* _TASK DIRECTIONS_
Reproduce verbatim the part of the material that opens with the line containing "You are a GUI" and closes at the end of the material, including both of these ends.

* _THE RECORDS_
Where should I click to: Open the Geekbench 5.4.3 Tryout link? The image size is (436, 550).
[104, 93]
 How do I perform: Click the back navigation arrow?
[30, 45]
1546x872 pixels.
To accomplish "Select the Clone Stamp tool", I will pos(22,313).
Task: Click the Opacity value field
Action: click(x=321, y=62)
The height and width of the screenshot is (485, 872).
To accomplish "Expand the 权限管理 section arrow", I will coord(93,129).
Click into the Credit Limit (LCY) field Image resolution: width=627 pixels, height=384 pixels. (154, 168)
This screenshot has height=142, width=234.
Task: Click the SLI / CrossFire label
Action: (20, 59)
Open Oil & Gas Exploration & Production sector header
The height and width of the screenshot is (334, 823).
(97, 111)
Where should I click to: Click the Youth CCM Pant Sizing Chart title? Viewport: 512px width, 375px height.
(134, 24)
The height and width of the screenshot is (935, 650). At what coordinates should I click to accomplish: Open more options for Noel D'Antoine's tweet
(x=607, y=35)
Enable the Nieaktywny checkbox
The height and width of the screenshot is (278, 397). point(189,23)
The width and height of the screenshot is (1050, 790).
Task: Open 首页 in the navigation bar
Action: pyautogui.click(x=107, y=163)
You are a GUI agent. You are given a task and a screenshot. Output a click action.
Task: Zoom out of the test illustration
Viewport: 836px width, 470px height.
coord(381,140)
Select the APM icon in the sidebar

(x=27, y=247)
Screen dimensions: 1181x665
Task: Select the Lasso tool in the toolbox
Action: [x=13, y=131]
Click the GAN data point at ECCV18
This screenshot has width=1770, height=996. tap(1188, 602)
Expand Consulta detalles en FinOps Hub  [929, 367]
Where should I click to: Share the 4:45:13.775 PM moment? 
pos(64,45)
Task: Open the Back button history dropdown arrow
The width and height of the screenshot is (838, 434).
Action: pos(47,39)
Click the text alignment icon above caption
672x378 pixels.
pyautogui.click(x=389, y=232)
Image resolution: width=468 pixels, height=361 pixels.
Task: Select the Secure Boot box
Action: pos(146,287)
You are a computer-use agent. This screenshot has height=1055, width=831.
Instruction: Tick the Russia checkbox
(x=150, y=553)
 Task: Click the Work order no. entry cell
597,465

* _RESPONSE TO THIS TASK_
You are a GUI agent. You are given a task and a screenshot. Output a click action.
Task: Zoom out of the test illustration
Viewport: 836px width, 470px height.
coord(381,140)
Select the APM icon in the sidebar

(x=27, y=247)
Screen dimensions: 1181x665
Task: Select the Lasso tool in the toolbox
Action: [x=13, y=131]
Click the GAN data point at ECCV18
This screenshot has width=1770, height=996. tap(1188, 602)
Expand Consulta detalles en FinOps Hub  [929, 367]
Where should I click to: Share the 4:45:13.775 PM moment? 
pos(64,45)
Task: Open the Back button history dropdown arrow
The width and height of the screenshot is (838, 434).
Action: pos(47,39)
Click the text alignment icon above caption
672x378 pixels.
pyautogui.click(x=389, y=232)
Image resolution: width=468 pixels, height=361 pixels.
Task: Select the Secure Boot box
Action: pos(146,287)
You are a computer-use agent. This screenshot has height=1055, width=831.
Instruction: Tick the Russia checkbox
(x=150, y=553)
 Task: Click the Work order no. entry cell
597,465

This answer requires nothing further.